TranScribe employs a decoupled, multi-agent architecture where specialized LLM agents interact over a unified transcriptomic record.

1. Unified Agent Workflow

%%{init: {'theme':'base','themeVariables':{
'background':'#0b1220',
'primaryTextColor':'#e5e7eb',
'lineColor':'#94a3b8',
'fontFamily':'Arial'
}}}%%
flowchart LR
    subgraph L0["Phase 0: Input Layer"]
        H5["h5ad / AnnData"]
        CSV["Marker Gene CSV"]
        FAC["Factorized Matrix CSV/TSV"]
        GT["Ground Truth (Eval Only)"]
    end

    subgraph L1["Phase 1: Tooling Layer"]
        PRE["Scanpy / Squidpy Preprocessing"]
        ANN["Anntools<br/>(Marker Overlap + Pathway Enrichment)"]
        WMG["CellxGene WMG Annotator"]
    end

    subgraph P1["Phase 2: Per-Cluster Evidence"]
        ALPHA["Agent Alpha<br/>Molecular Profiler"]
        EPS["Agent Epsilon<br/>Pathway Analyst"]
        BETA["Agent Beta<br/>Spatial/UMAP Context"]
    end

    subgraph P2["Phase 3: Batch Decision"]
        GAMMA["Agent Gamma<br/>Batch Ontologist"]
        ANN_OUT["Final Annotation + Reasoning"]
        RAG[("Pinecone / RAG")]
    end

    subgraph P3["Phase 4: Confidence"]
        ZETA["Agent Zeta<br/>Confidence Assessor"]
    end

    subgraph P4["Phase 5: Dataset Summary"]
        ETA["Agent Eta<br/>Hierarchical Summary"]
    end

    subgraph BM["Phase 6: Benchmarking (Eval Mode)"]
        DELTA["Agent Delta<br/>Evaluator (Eval Mode)"]
    end

    subgraph OUT["Phase 7: Outputs"]
        REPORT["Interactive HTML Report"]
    end

    H5 --> PRE
    FAC --> ANN
    CSV --> WMG
    ANN --> WMG

    PRE --> ALPHA
    CSV --> ALPHA
    ANN --> ALPHA
    WMG --> ALPHA

    ANN --> EPS
    PRE --> BETA

    ALPHA --> GAMMA
    EPS --> GAMMA
    BETA --> GAMMA
    RAG -. "Optional ontology context" .-> GAMMA

    GAMMA --> ANN_OUT
    ANN_OUT --> ZETA
    ANN_OUT --> ETA
    ZETA --> REPORT
    ETA --> REPORT
    ANN_OUT --> DELTA
    GT --> DELTA
    DELTA --> REPORT

    classDef agent fill:#1d4ed8,color:#f8fafc,stroke:#93c5fd,stroke-width:2px;
    classDef tool fill:#0f172a,color:#e2e8f0,stroke:#64748b,stroke-width:1.5px;
    classDef input fill:#111827,color:#f3f4f6,stroke:#9ca3af,stroke-dasharray: 4 3;
    classDef store fill:#3f2a00,color:#fde68a,stroke:#fbbf24,stroke-width:2px;
    classDef output fill:#083344,color:#ccfbf1,stroke:#22d3ee,stroke-width:1.5px;

    class ALPHA,BETA,EPS,GAMMA,ZETA,ETA,DELTA agent;
    class PRE,ANN,WMG tool;
    class H5,CSV,FAC,GT input;
    class RAG store;
    class ANN_OUT,REPORT output;

    style L0 fill:#0b1220,stroke:#334155,color:#e5e7eb
    style L1 fill:#0b1220,stroke:#334155,color:#e5e7eb
    style P1 fill:#0b1220,stroke:#334155,color:#e5e7eb
    style P2 fill:#0b1220,stroke:#334155,color:#e5e7eb
    style P3 fill:#0b1220,stroke:#334155,color:#e5e7eb
    style P4 fill:#0b1220,stroke:#334155,color:#e5e7eb
    style BM fill:#0b1220,stroke:#334155,color:#e5e7eb
    style OUT fill:#0b1220,stroke:#334155,color:#e5e7eb

2. Data Types & Inputs

Single-Cell Input: Standard .h5ad files or standalone Marker Gene CSV files (directed to Agent Alpha).
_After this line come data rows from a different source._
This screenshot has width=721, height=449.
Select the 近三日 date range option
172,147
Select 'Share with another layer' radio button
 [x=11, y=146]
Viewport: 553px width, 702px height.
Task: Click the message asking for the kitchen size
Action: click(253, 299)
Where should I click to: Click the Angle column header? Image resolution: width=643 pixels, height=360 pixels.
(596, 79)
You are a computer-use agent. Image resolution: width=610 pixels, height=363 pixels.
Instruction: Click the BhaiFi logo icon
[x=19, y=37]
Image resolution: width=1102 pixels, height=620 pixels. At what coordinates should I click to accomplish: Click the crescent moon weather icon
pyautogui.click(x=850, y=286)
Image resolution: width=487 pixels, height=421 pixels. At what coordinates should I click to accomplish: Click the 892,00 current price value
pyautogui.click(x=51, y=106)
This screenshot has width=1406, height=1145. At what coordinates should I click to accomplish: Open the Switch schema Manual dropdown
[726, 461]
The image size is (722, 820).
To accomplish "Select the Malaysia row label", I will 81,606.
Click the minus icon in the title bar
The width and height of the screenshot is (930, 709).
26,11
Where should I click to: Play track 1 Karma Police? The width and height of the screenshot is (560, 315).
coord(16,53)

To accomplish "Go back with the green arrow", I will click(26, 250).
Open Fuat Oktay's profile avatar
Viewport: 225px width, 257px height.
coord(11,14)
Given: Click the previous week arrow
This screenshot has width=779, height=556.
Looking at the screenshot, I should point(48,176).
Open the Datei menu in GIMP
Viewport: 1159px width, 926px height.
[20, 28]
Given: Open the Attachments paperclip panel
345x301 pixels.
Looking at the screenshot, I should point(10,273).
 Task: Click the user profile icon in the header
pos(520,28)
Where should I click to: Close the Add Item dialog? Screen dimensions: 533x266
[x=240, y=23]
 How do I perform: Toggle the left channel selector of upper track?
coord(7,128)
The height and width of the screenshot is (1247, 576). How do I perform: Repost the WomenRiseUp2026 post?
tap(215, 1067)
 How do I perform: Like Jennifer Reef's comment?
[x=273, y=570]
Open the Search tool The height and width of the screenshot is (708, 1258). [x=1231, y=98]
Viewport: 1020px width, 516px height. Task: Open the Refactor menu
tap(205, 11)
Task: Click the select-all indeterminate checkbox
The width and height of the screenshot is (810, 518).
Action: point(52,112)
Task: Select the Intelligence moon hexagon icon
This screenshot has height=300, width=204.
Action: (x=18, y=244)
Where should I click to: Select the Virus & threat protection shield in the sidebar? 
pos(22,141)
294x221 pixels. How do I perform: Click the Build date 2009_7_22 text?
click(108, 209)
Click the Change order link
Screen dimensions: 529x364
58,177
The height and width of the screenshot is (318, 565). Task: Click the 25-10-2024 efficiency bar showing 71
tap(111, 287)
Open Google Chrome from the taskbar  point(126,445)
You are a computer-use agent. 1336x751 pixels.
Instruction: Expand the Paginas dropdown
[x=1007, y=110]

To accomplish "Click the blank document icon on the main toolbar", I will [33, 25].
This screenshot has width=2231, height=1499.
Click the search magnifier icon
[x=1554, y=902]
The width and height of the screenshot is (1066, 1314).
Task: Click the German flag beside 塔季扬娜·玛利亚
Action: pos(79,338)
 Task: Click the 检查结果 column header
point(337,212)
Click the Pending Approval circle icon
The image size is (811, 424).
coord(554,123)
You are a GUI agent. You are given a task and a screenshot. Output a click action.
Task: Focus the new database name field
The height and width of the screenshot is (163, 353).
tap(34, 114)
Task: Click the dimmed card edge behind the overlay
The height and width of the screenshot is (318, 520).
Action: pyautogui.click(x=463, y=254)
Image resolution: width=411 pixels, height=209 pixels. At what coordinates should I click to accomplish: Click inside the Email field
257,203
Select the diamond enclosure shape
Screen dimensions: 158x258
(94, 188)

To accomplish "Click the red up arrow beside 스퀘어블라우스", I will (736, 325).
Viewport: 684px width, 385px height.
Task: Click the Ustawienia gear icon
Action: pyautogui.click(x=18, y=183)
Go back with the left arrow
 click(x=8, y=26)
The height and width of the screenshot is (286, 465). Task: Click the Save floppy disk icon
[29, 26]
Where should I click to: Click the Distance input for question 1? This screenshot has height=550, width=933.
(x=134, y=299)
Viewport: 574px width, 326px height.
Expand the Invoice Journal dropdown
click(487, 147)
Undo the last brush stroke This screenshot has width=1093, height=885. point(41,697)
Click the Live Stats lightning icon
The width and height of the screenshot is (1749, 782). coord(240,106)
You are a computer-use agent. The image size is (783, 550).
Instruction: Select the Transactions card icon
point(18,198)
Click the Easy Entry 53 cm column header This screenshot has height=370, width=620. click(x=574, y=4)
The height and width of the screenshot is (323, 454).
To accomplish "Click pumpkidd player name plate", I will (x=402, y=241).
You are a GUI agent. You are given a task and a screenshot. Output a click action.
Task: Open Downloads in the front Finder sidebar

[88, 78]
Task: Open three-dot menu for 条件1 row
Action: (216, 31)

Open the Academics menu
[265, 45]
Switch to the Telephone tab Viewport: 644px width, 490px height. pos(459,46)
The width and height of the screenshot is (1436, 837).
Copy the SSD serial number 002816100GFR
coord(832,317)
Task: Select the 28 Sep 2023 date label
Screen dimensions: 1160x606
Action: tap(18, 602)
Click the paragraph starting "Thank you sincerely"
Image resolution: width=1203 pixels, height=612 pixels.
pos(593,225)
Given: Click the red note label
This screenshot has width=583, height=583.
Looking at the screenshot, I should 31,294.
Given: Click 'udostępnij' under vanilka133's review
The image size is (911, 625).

Requires a cluster_col (Leiden/Louvain) for .h5ad inputs.
Factorized Input: Directly annotate gene weights/spectra from NMF/cNMF matrix decomposition (CSV, TSV, TXT formats).
Census Integration: Standalone CellxGene WMG annotator to query 50M+ reference cells using cluster-specific marker lists.
Spatial Input: Visium-style .h5ad with adata.uns['spatial']. Supported modalities: single-cell, spatial, factorized.
RAG Enrichment (Optional): If enabled, Agent Gamma queries a vector database (Pinecone) for the latest cell ontology definitions to resolve ambiguous annotations.

3. Execution Pipelines

Inference Pipeline: Used for new, unannotated data. Outputs best-guess labels with full reasoning chains.
Benchmark Pipeline: Used for validation. Measures semantic and exact accuracy against ground truth, generating a head-to-head model comparison report.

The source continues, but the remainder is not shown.